With no auth block, the ambient credential chain is used. auth.type: chain is accepted as a shorthand alias for credential_chain.

In addition to s3/gcs/azure, storage.type: http covers authenticated HTTPS file URLs — combine it with a header or basic auth block to attach credentials to plain-HTTP reads (the custom/oauth2 HTTP-source auth styles do not apply here).

Scheme auto-routing. A file source is routed through DuckDB automatically whenever it sees a storage: block or a remote scheme on any path/locations3://, gs:///gcs://, az:///azure:///abfss://, or http(s)://. A public bucket or HTTPS file therefore works with no storage: block at all; you only need one to supply credentials, a region, or a custom endpoint.

Remote files are read by DuckDB's read_parquet/read_csv/read_json, so the local-file csv/json/partition_cols/schema options do not apply to object-store tables — DuckDB infers the schema and reader from the URL and format. Remote http(s):// paths also cannot be globbed; point each table at a single concrete URL (bucket globs like s3://…/*.parquet are fine).

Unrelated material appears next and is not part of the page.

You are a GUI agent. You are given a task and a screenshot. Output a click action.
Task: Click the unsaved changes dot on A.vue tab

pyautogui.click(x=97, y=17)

Http Backend (http) — REST & GraphQL APIs

Turns an HTTP API into SQL tables: you declare each table's request and how to shape its JSON response into rows. Source-level config carries base_url (required), auth, static request headers, retries, and rate limiting; each tables: entry maps one request shape to rows.

sources:
  - name: gh
    kind: http
    config:
      base_url: https://api.github.com     # joined with each table's endpoint
      token: ${secret:GITHUB_TOKEN}
    raw_table: true
    tables:
      - name: pulls
        endpoint: /repos/{owner}/{repo}/pulls
        params:
          - { name: owner, required: true }
          - { name: repo,  required: true }
          - { name: state, required: false, default: open }
        response:
          path: $
          schema:
            - { name: number, type: bigint }
            - { name: title,  type: varchar }
            - { name: state,  type: varchar }
        pagination: { type: link_header }
SELECT number, title FROM gh.pulls
WHERE owner = 'CITGuru' AND repo = 'pawrly' AND state = 'open' LIMIT 20

From an OpenAPI spec (config.type: openapi)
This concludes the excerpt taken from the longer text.